En tercer lugar – siendo evidente que vivir en España me resulta mucho más conveniente que hacerlo en cualquiera de estos países – no me avergüenza decir que encuentro todo lo que he mencionado inaceptable. Lo que para mí es una elucubración es, sin embargo, la triste realidad de millones de personas que carecen de la libertad de elegir y de quienes no alcanzo a imaginar la posible reacción en el hipotético caso de que un relativista cultural les dijera que aquello que sufren no es criticable porque ‘no se trata de imponer los Derechos Humanos fabricados por occidente’ o ‘no puede faltarse el respeto a su cultura’.
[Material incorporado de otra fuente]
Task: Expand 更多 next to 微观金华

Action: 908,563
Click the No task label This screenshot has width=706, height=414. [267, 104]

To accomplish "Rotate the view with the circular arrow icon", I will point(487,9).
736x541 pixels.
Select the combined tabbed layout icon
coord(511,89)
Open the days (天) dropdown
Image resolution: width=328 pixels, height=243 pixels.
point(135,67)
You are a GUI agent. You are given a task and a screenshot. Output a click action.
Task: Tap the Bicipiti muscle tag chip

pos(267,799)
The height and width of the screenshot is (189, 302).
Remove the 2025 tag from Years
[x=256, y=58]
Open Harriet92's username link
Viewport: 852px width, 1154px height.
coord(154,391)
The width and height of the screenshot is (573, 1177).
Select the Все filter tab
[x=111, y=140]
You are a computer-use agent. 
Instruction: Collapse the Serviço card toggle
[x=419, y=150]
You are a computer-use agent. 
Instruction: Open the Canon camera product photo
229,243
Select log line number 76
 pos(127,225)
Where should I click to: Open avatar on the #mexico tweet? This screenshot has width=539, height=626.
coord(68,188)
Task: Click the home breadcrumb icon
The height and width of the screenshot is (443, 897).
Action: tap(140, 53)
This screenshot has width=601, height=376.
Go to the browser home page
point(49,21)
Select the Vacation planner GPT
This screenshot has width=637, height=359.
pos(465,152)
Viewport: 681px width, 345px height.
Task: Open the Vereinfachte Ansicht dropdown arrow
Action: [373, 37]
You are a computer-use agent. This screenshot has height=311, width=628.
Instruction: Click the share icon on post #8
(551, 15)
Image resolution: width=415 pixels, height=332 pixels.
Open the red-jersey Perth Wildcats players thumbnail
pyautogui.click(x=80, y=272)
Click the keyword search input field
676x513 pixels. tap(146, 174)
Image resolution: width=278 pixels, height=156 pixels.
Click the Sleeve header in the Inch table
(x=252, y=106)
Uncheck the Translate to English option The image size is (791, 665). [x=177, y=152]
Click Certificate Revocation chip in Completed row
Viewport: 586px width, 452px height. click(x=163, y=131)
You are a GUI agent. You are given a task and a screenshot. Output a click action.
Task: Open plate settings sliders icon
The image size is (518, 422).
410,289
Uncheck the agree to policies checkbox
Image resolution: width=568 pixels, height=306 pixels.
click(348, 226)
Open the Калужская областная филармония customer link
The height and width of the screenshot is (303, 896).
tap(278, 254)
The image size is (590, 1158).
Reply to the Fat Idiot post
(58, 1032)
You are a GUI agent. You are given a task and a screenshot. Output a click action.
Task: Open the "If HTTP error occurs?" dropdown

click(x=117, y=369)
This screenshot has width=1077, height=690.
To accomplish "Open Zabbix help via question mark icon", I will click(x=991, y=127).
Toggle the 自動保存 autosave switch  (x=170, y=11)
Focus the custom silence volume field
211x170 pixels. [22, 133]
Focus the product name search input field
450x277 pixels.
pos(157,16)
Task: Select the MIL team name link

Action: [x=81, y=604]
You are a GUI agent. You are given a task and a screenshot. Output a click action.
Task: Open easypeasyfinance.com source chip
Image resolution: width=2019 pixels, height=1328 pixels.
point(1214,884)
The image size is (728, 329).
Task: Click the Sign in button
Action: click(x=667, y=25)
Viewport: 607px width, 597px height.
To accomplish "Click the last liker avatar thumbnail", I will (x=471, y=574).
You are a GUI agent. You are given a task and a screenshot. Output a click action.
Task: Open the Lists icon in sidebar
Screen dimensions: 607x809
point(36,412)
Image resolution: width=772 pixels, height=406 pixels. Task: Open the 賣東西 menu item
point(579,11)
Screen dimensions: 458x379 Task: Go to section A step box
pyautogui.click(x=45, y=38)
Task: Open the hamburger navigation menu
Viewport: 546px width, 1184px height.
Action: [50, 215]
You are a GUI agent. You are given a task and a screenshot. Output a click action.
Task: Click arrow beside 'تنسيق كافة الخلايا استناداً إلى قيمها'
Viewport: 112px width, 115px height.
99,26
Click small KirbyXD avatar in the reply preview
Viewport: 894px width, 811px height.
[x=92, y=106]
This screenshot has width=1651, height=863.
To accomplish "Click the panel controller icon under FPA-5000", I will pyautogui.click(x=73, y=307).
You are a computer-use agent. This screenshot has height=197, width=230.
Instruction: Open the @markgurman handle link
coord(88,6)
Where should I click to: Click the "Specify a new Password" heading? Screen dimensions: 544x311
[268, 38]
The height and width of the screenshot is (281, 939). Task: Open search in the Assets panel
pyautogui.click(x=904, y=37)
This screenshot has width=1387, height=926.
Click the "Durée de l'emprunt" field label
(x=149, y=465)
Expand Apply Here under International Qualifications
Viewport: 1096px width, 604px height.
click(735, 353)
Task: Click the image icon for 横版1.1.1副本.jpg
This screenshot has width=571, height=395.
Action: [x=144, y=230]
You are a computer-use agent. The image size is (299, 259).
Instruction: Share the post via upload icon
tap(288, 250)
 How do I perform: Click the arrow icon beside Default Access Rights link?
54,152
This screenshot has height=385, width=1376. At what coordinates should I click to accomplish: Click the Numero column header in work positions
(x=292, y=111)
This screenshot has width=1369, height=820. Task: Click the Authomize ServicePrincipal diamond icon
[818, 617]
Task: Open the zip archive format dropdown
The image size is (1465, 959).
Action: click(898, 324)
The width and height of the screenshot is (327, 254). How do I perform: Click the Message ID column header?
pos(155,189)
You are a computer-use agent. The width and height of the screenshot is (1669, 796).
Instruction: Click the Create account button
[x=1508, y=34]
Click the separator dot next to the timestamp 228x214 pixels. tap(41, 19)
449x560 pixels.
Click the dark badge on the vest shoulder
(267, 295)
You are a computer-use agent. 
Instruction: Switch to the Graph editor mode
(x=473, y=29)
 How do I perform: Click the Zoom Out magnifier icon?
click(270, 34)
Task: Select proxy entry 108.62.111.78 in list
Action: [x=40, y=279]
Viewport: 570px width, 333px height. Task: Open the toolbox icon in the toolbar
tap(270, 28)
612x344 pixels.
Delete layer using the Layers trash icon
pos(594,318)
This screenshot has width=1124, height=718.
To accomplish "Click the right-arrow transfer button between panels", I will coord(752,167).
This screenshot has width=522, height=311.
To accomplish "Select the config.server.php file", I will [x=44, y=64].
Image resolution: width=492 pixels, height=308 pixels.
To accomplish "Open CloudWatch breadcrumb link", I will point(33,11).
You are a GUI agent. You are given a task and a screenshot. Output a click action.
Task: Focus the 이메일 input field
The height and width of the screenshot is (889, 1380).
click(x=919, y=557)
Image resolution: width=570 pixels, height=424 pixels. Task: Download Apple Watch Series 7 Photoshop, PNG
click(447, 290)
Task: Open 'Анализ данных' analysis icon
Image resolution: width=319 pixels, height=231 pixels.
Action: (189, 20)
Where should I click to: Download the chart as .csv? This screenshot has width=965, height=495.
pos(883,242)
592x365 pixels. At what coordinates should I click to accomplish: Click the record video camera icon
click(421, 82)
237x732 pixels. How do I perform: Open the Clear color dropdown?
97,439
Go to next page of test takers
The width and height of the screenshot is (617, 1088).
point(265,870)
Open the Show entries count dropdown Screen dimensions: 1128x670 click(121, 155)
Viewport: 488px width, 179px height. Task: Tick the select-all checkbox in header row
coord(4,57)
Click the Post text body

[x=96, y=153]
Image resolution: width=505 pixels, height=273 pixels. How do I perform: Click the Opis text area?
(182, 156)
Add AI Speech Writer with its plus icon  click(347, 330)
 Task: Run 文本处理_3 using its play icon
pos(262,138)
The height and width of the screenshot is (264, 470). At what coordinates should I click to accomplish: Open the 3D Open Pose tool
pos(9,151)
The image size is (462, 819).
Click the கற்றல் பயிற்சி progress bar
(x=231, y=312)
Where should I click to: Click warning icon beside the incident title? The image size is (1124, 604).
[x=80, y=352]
Recuperando la reflexión de István Lakatos, comparto su opinión en cuanto a que un universalismo radical que buscase sustituir completamente una cultura en el proceso de implementación de estándares creados a partir de los derechos humanos sólo generaría un enorme rechazo –precisamente del choque cultural causado por la conocida como la revolución blanca en Irán se aprovechó Khomeini para ganar apoyo, evidenciando la oposición del clero–. Pero advierte, de la misma manera, de que ‘un relativismo cultural radical que establece la cultura como única fuente de validez de las normas morales permite hacer un uso indebido del término con el interés de encubrir violaciones de los derechos humanos’.
Legitimar una práctica o una norma sobre el argumento de la cultura no es otra cosa que renunciar a la propia moralidad – anulando la posibilidad realizar un juicio de dicha cultura desde el punto de vista de la ética – y aceptar, bajo el paraguas del relativismo cultural, todo tipo de perversiones. Emplearlo, además, para desautorizar las críticas o impedir que se exprese una preferencia por una cultura particular consiste en recurrir al carácter autoritario que tan a menudo se reprocha a los críticos para desacreditar a la persona que ejerce su derecho a la libertad de expresión.
Y esto último, precisamente, es lo que la embajada de Irán ha pretendido con su comunicado. Sus mejores aliados en Occidente son aquellos que, por no ofender con el término ‘inmoral’, abrazan la amoralidad o, más sencillamente, la indiferencia.
O lo que es peor, lo reitero: la complicidad.